Hi Ilias,
On Wed, 22 Jan 2025 at 23:23, Ilias Apalodimas ilias.apalodimas@linaro.org wrote:
Hi Simon,
On Sat, 18 Jan 2025 at 06:31, Simon Glass sjg@chromium.org wrote:
Hi Raymond,
On Wed, 15 Jan 2025 at 13:02, Raymond Mao raymond.mao@linaro.org wrote:
TPM2_PCR_Allocate command is required to re-configurate a TPM device to enable or disable algorithms in run-time, thus this patch introduces the implementation of PCR allocate APIs and adds related cmd functions for testing.
To test the feature, ensure that TPM is started up. Run pcr_allocate command to turn on/off an algorithm, multiple calls are supported and all changes will be cached: `tpm2 pcr_allocate <algorithm_name> <on|off>` Run startup command with argument 'off' to shutdown the TPM. `tpm2 startup TPM2_SU_CLEAR off` Reboot the board via `reset` to activate the changes.
It would be better to have an automated test.
You could create one using the sandbox TPM, and you could add a pytest which can run on my lab (coral has a TPMv2).
The sandbox does not support PCR allocations and I don't personally see the point writing device emulation code.
The point is that we can actually test this code by putting the emulated TPM into a known state before each step and make it easy to debug what is going wrong. The only way to do that on a board is with a cold restart (so the TPM is reset), if that is supported in the lab. I think the QEMU tests are useful; they are somewhere in the middle of the two extremes.

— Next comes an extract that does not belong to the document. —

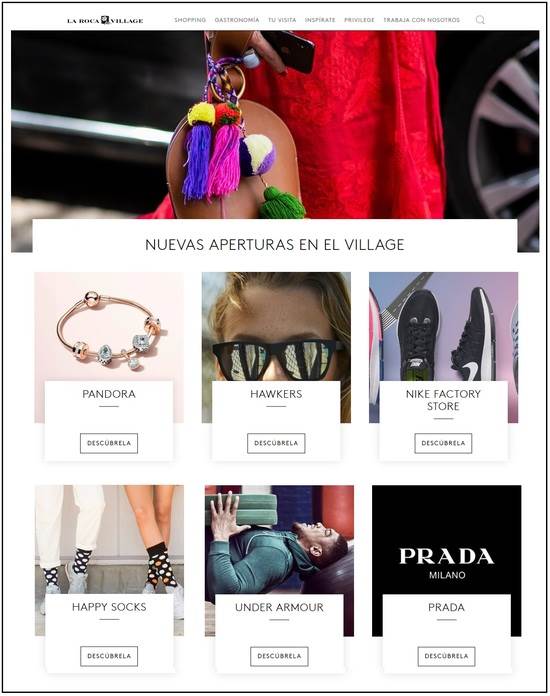Click the La Roca Village logo
Image resolution: width=550 pixels, height=696 pixels.
pos(105,20)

The TPM subsystem definitely needs better testing and I've already discussed this with Raymond.
Well, the TPM tests don't actually work at present, or at least the board I tried.
He will start sending tests later on. We can test simple features on the sandbox, but whatever complex features we need to test will take place in QEMU
Instead, you should spend a little time upgrading the TPM emulation for the tests you need. It will pay dividends in future.